Gather all lines in the entries below that include the word "will".
►
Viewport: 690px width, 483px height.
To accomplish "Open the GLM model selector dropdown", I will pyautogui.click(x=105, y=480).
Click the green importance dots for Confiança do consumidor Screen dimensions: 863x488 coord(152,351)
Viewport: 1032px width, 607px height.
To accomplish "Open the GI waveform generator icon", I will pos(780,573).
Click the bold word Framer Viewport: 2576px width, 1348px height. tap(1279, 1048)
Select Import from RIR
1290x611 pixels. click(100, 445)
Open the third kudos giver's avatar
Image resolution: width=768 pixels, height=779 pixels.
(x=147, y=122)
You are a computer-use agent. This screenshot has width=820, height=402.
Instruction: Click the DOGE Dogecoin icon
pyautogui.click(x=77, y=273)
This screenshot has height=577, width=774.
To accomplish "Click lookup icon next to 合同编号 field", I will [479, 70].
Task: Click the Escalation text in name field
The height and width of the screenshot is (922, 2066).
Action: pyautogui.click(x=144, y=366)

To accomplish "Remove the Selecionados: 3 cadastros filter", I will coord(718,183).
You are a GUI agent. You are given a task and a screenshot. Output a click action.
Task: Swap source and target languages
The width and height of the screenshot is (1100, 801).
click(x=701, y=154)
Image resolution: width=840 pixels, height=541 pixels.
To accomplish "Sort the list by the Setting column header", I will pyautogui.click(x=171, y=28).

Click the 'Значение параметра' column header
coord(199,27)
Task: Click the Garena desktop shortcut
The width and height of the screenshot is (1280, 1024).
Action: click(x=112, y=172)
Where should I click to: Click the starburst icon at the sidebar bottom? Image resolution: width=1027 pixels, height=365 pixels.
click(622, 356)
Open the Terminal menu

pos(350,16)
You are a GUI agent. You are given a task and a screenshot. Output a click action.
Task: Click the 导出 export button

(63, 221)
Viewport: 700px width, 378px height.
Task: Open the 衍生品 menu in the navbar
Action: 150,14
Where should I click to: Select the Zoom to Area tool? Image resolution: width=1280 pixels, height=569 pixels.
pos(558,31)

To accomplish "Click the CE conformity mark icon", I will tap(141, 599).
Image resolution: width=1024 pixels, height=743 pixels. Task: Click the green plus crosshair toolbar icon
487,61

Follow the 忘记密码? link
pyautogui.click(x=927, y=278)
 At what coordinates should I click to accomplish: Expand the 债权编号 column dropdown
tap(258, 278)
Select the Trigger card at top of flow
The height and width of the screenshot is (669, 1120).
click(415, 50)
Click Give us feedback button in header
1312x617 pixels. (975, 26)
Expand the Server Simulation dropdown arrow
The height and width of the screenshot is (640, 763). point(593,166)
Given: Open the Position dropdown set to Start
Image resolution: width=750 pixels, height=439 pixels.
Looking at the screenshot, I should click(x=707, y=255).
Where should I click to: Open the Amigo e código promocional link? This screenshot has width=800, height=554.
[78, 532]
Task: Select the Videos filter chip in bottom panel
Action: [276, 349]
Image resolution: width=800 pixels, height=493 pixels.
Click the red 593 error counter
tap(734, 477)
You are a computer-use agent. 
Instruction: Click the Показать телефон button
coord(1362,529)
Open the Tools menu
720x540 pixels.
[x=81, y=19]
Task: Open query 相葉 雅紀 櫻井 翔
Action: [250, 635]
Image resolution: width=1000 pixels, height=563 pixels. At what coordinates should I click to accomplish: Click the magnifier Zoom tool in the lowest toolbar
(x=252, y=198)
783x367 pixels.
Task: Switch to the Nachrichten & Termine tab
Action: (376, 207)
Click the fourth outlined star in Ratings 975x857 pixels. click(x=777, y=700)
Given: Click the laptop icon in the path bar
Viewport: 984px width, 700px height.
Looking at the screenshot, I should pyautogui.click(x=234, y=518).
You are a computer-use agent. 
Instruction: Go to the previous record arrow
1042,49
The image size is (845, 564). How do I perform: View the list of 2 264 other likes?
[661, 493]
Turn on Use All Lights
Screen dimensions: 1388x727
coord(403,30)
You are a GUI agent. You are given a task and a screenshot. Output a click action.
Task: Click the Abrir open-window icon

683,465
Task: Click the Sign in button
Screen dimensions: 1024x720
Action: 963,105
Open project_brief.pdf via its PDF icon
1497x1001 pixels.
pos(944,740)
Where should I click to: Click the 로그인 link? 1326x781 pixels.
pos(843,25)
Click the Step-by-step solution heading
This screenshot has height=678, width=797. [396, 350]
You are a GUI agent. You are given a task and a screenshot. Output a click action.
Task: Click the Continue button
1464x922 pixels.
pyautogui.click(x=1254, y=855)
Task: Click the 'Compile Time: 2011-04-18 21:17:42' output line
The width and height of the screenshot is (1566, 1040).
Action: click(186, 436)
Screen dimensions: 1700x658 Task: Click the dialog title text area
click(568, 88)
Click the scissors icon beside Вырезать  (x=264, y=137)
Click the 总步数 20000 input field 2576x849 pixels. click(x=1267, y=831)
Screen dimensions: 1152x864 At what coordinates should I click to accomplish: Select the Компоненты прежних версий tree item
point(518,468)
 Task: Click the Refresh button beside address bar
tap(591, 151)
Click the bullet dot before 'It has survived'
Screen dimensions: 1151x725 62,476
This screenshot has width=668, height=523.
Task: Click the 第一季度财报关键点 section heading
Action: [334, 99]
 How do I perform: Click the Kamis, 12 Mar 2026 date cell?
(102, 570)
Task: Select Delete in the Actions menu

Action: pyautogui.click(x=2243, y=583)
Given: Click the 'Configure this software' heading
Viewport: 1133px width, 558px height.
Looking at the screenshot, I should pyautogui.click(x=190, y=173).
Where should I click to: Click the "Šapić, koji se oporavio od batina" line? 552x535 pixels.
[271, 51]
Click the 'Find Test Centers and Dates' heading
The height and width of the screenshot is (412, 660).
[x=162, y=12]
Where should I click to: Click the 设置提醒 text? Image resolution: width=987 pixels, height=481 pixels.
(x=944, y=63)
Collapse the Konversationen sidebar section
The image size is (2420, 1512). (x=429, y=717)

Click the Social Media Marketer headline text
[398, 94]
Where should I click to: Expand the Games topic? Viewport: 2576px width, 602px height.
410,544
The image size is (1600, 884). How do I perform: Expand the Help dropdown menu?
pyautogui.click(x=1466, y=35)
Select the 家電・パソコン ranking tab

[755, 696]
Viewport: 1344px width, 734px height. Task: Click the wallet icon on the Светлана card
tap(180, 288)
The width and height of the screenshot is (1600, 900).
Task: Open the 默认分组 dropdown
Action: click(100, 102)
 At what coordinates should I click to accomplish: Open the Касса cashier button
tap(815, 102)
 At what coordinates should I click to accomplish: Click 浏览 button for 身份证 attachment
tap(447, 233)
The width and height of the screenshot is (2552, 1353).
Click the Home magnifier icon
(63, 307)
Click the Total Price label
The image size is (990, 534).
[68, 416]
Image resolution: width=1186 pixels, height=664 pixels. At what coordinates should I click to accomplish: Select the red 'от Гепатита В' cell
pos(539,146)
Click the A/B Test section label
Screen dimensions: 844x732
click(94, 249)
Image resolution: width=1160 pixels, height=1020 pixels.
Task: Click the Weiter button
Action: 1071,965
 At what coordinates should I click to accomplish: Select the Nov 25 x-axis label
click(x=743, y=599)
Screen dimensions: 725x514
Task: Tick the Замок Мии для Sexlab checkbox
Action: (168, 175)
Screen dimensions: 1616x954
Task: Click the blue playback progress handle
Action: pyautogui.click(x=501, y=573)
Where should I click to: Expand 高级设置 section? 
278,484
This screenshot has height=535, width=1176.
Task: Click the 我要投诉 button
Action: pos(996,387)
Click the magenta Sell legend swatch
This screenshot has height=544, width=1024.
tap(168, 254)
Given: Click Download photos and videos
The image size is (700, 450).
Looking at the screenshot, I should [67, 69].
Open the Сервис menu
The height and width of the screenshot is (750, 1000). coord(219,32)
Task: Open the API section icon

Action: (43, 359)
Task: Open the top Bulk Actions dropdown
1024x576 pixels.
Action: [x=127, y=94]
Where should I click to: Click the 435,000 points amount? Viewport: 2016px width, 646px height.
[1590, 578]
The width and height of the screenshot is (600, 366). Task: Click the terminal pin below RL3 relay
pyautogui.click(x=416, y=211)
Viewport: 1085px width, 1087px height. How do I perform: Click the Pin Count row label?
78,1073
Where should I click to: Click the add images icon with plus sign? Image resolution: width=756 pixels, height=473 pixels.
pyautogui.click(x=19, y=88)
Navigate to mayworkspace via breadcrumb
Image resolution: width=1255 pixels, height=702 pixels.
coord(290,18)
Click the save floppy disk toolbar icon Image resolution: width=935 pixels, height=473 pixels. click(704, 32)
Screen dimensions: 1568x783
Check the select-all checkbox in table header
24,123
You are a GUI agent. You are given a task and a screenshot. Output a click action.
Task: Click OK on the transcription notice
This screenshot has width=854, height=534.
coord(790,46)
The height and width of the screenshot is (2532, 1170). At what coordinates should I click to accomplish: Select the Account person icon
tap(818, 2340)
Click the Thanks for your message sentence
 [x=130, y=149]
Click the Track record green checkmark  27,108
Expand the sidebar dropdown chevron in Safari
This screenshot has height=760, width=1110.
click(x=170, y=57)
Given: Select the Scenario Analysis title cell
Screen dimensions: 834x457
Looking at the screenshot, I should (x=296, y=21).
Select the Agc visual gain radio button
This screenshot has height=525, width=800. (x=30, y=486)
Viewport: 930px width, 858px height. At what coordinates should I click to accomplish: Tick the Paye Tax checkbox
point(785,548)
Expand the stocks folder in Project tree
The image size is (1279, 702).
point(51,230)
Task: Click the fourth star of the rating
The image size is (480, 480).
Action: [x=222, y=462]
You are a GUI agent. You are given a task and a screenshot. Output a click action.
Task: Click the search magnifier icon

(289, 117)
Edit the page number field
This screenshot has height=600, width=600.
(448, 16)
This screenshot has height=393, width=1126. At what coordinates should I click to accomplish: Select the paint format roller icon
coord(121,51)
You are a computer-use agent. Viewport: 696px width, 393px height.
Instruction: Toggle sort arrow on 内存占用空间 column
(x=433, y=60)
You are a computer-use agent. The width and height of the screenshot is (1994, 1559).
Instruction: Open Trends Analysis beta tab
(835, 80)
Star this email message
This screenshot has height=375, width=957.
◄
### Solution below
To accomplish "Open the GLM model selector dropdown", I will pyautogui.click(x=105, y=480).
To accomplish "Open the GI waveform generator icon", I will pos(780,573).
To accomplish "Click lookup icon next to 合同编号 field", I will [479, 70].
To accomplish "Remove the Selecionados: 3 cadastros filter", I will coord(718,183).
To accomplish "Sort the list by the Setting column header", I will pyautogui.click(x=171, y=28).
To accomplish "Click the CE conformity mark icon", I will tap(141, 599).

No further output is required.